Por otro lado nunca he entendido para que les gusta hacer encuestas de satisfacción a los establecimientos de alimentos y bebidas si nunca consideran de importante la opinión de los comensales. Si se van a hacer encuestas y si se va a tomar el tiempo para solicitar el apoyo de comensal, primero hay que saber hacer encuestas cortas y concisas y que nos arrojen la información que realmente queremos escuchar. Entender que las “quejas” de los clientes son grandes áreas de oportunidad del negocio. Si no quieren escuchar lo que el cliente pueda opinar, entonces no hagan encuestas, dejen de perder el tiempo de ustedes y del comensal.
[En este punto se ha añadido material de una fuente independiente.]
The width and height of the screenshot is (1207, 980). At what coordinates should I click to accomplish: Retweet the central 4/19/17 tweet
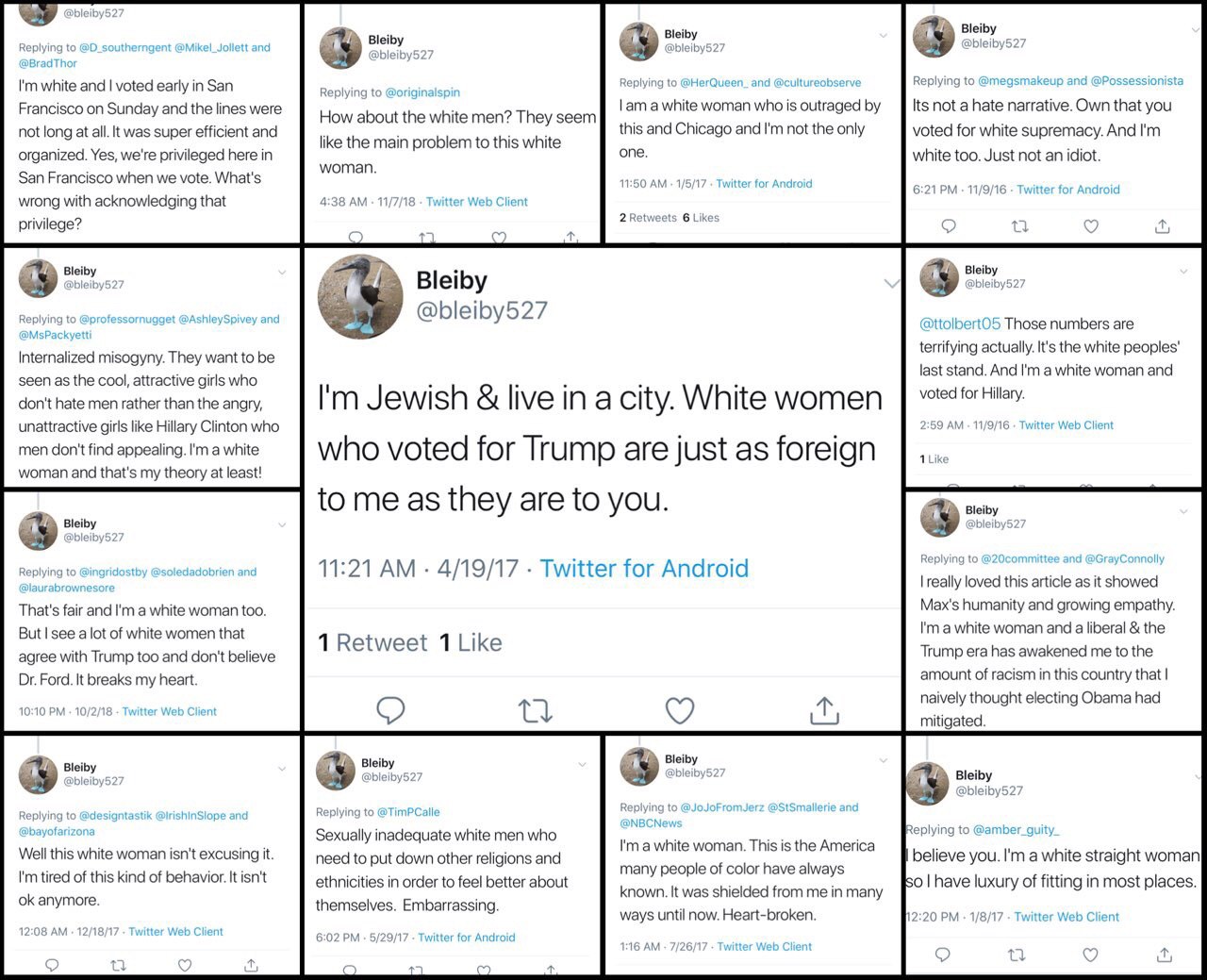pos(535,709)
Y si hacen encuestas hagan el ejercicio de analizar éstas a conciencia, para ver en dónde están sus áreas de oportunidad.

Por último para mí un error de principiante que sucede más de lo que uno pudiera imaginarse, es la falta de un compromiso profesional por parte de los dueños – directores – gerentes. Ellos deben estar desde antes de la apertura de la operación del día hasta el cierre del mismo. Si por alguna razón no pueden estar, deben dejar a alguien de confianza, a alguien que tenga la capacidad para la toma de decisiones, que esté capacitado para ello. Es muy raro encontrar en un establecimiento al dueño o al director, a veces está el gerente y la gran mayoría de las ocasiones está el capitán o jefe de meseros y el demás personal del establecimiento. Si uno quiere un negocio de esta envergadura debe de asumir su rol y estar al frente del mismo. Si un cliente – comensal ve al dueño o director en el negocio, esto le generará una mayor confianza de que las cosas van a funcionar mejor.

Y para finalizar me gustaría recomendarles a todos aquellos que están inmiscuidos en este negocio o a aquellos que quieran entrar en él, deben de buscar un factor de éxito que sea un verdadero diferenciador entre su negocio y el de los demás. Comida y bebidas la venden todos, dar un servicio personalizado muchos, ofrecer variedad otro tanto, pero ser exclusivos, ofrecer aspectos que otros no lo hacen únicamente los exitosos. ¿Qué van a ofrecer ustedes, que no ofrecen los demás? Espero haber ayudado a reflexionar a cada uno de ustedes y les deseo de corazón mucho éxito. Esta industria es muy noble, es una industria que siempre se requerirá, pero también es una industria en dónde la competencia y los errores cuestan cada día más.